> Task item
Extract each line of the records below that contains the word "Cabenuva".

> Extracted records
++++++++++++++++++++

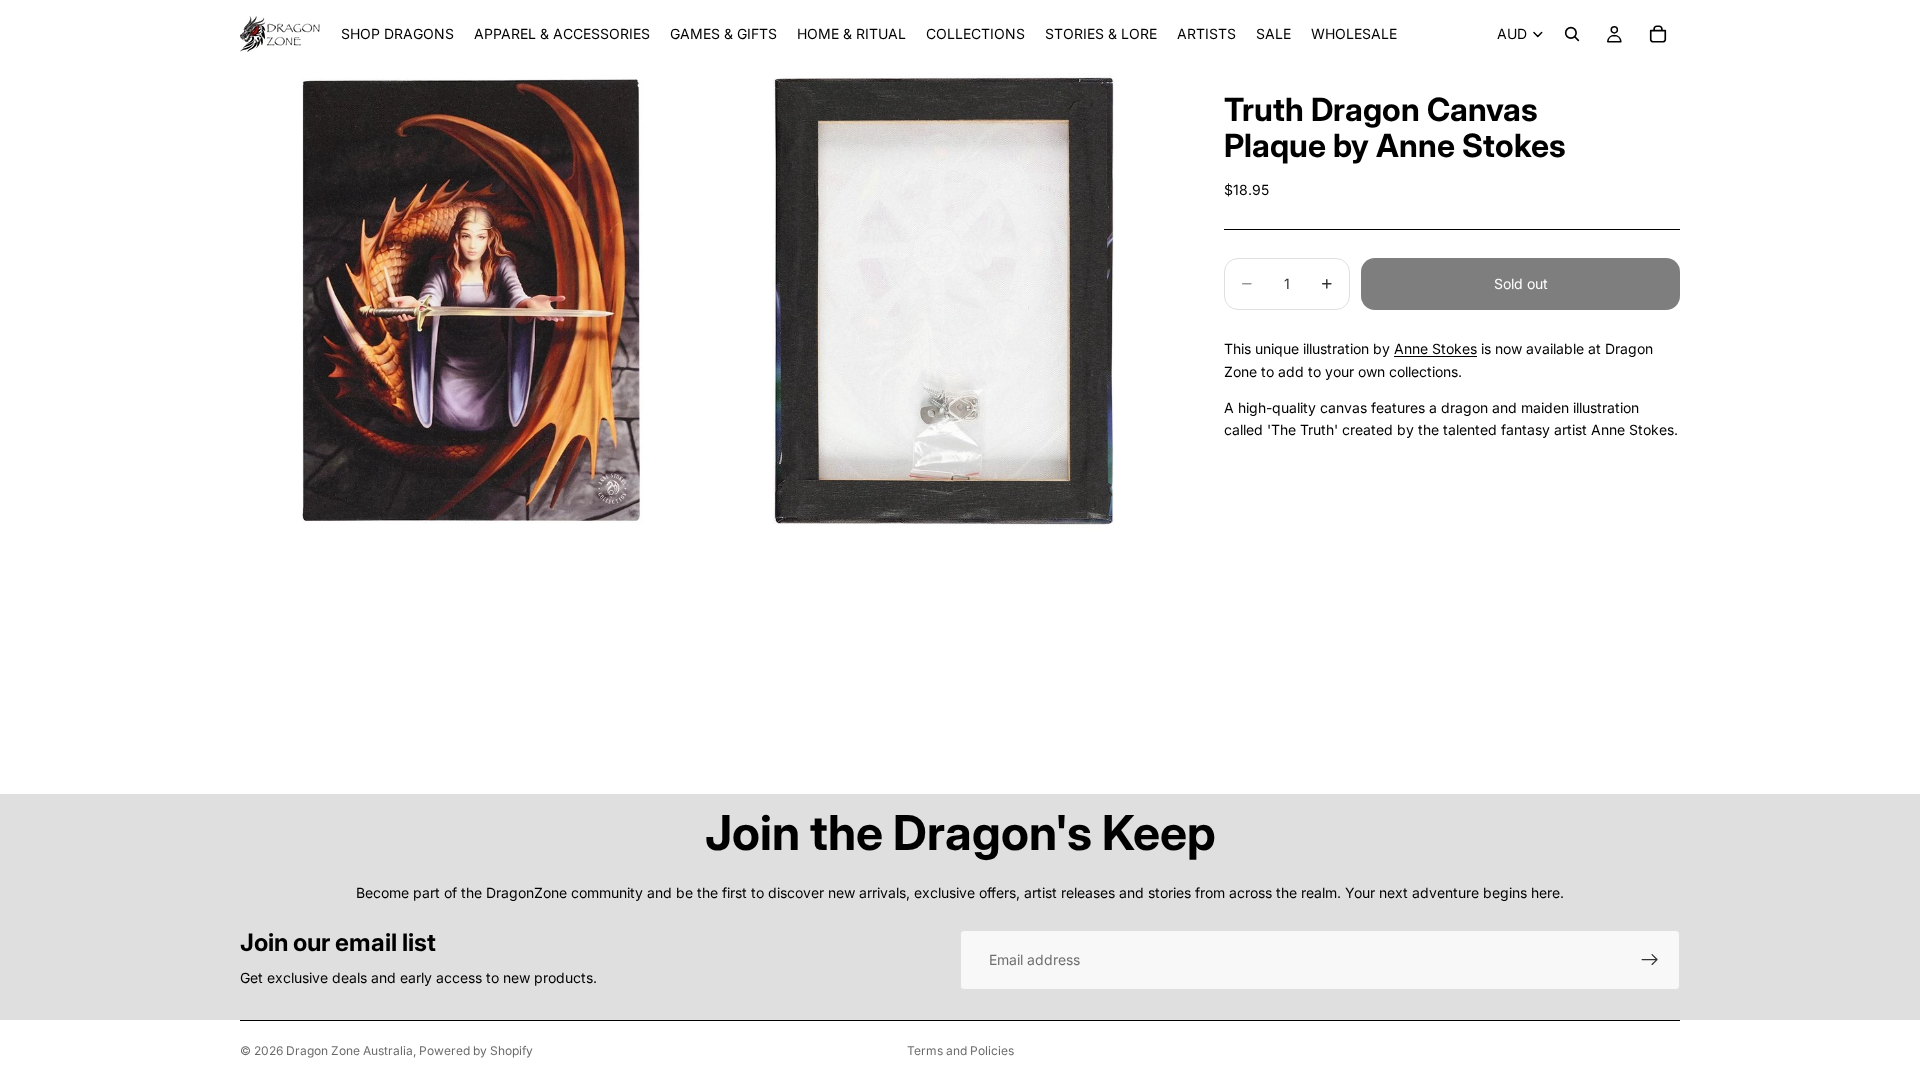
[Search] (1572, 34)
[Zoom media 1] (473, 301)
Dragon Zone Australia (349, 1050)
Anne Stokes (1435, 348)
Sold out (1521, 283)
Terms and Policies (960, 1050)
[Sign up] (1650, 960)
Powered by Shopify (476, 1050)
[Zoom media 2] (943, 301)
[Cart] (1658, 34)
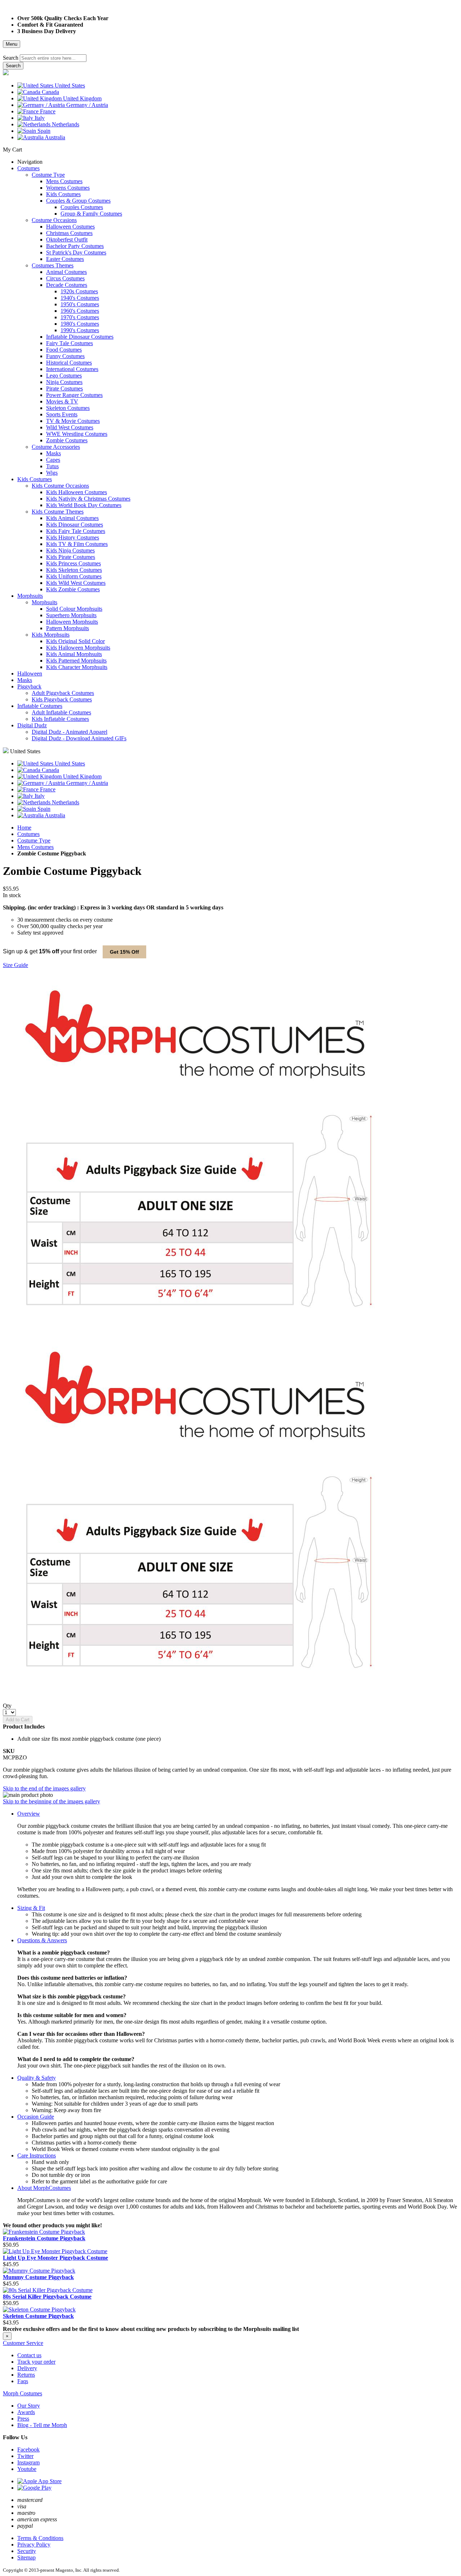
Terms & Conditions (40, 2538)
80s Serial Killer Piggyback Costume (47, 2296)
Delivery (27, 2368)
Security (26, 2551)
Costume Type (33, 840)
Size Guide (15, 965)
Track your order (36, 2362)
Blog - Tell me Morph (42, 2425)
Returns (26, 2375)
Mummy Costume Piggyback (38, 2277)
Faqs (22, 2381)
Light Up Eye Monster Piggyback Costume (55, 2258)
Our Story (28, 2406)
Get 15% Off (124, 952)
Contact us (29, 2355)
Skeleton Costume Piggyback (38, 2316)
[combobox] (53, 58)
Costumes (28, 834)
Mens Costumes (35, 847)
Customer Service (23, 2343)
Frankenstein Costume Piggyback (44, 2238)
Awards (26, 2412)
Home (24, 827)
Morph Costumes (22, 2393)
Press (23, 2418)
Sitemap (26, 2557)
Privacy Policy (33, 2544)
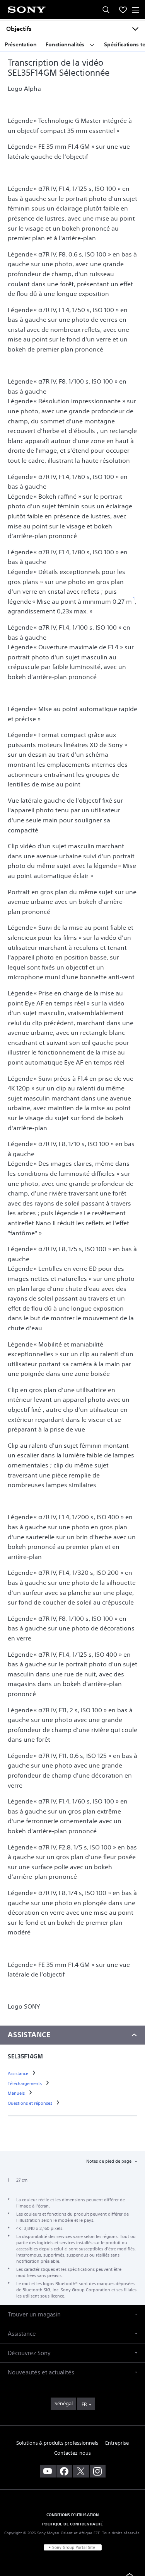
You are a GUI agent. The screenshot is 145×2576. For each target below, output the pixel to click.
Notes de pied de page (109, 2161)
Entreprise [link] (117, 2443)
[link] (18, 2073)
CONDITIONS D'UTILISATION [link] (72, 2514)
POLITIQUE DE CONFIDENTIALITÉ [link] (72, 2524)
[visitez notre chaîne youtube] (48, 2471)
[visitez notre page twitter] (81, 2471)
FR (84, 2404)
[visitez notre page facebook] (64, 2471)
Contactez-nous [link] (72, 2453)
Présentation (20, 44)
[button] (72, 2314)
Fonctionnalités (65, 44)
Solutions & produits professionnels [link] (57, 2443)
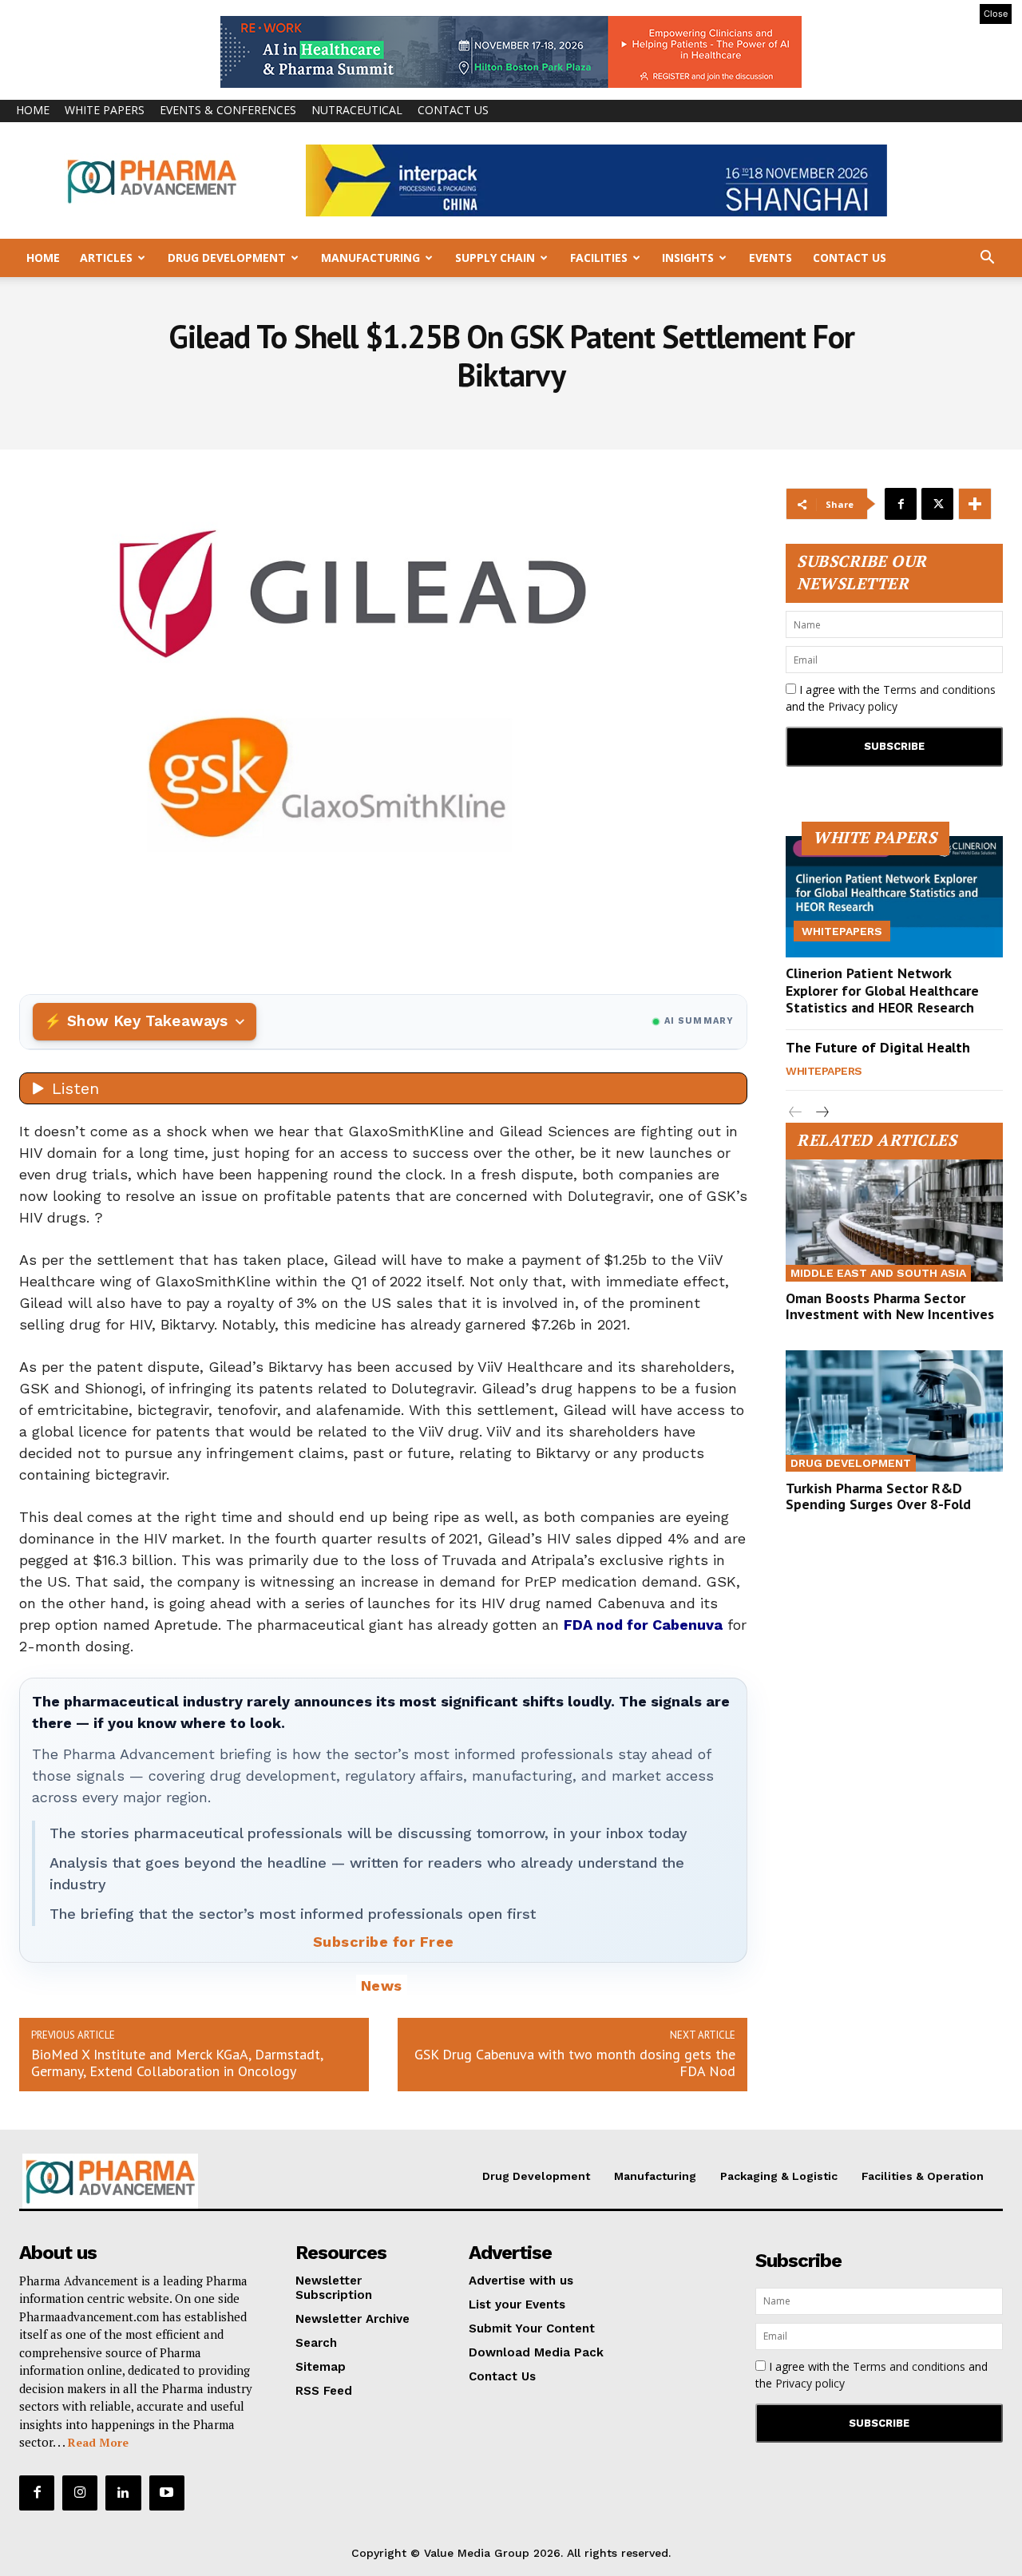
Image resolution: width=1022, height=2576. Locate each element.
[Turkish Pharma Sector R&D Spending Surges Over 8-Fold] (894, 1411)
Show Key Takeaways (147, 1021)
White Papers (105, 109)
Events (770, 257)
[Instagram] (79, 2493)
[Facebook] (901, 504)
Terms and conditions (939, 689)
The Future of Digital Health (878, 1047)
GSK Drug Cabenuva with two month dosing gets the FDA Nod (574, 2062)
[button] (987, 259)
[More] (975, 504)
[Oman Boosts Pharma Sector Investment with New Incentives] (894, 1220)
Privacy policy (862, 706)
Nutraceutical (356, 109)
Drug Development (227, 257)
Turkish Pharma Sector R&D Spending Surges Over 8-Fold (878, 1496)
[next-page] (821, 1113)
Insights (688, 257)
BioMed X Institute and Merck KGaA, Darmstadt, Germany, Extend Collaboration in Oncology (177, 2062)
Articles (106, 257)
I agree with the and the (891, 698)
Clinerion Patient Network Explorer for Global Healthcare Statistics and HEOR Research (882, 990)
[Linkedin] (123, 2493)
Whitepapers (842, 931)
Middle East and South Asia (878, 1272)
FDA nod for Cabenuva (643, 1624)
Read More (98, 2442)
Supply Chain (495, 257)
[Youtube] (166, 2493)
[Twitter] (937, 504)
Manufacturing (370, 257)
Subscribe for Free (383, 1941)
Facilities (599, 257)
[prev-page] (796, 1113)
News (381, 1985)
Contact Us (453, 109)
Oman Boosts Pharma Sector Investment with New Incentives (890, 1306)
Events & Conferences (228, 109)
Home (33, 109)
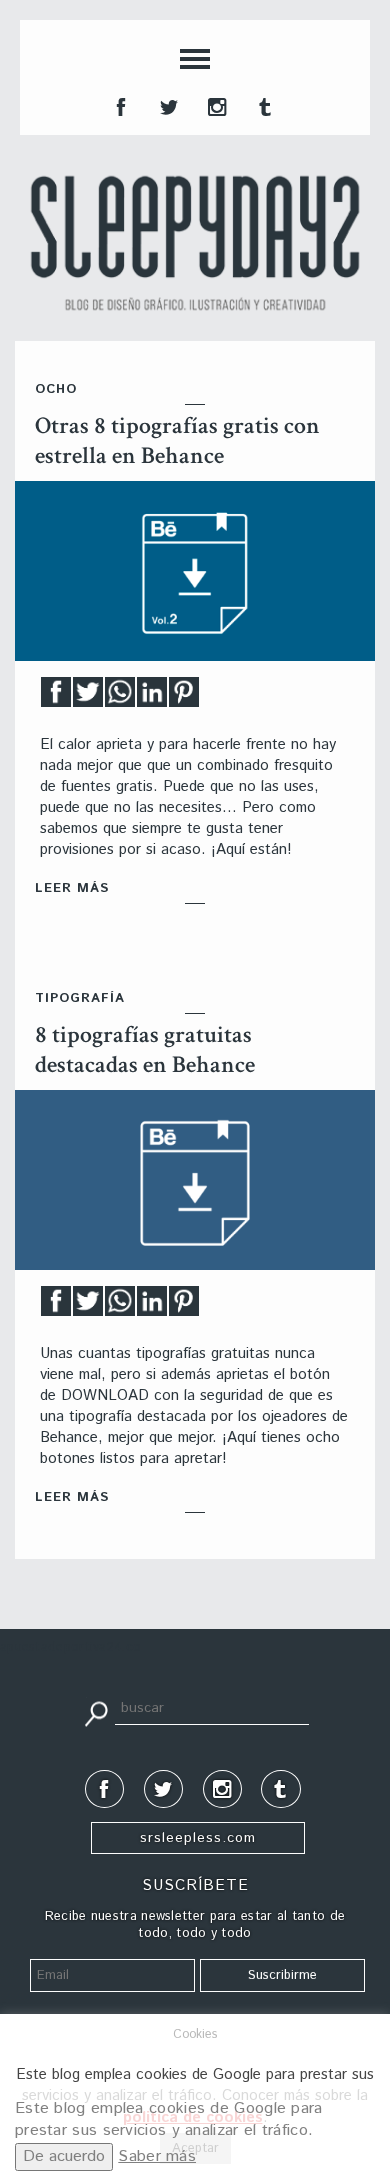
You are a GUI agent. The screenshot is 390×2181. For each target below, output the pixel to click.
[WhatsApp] (120, 697)
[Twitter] (88, 697)
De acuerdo (64, 2156)
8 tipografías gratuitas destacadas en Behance (145, 1049)
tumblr (263, 105)
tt (167, 105)
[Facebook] (56, 697)
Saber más (157, 2156)
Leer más (72, 888)
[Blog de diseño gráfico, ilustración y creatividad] (195, 243)
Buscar (96, 1712)
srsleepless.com (198, 1838)
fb (119, 105)
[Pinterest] (184, 697)
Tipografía (80, 998)
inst (215, 105)
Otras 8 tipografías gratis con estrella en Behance (177, 440)
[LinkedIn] (152, 697)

++++++++++++++++++++

> Your solution
GSK Drug Cabenuva with two month dosing gets the FDA Nod (574, 2062)
FDA nod for Cabenuva (643, 1624)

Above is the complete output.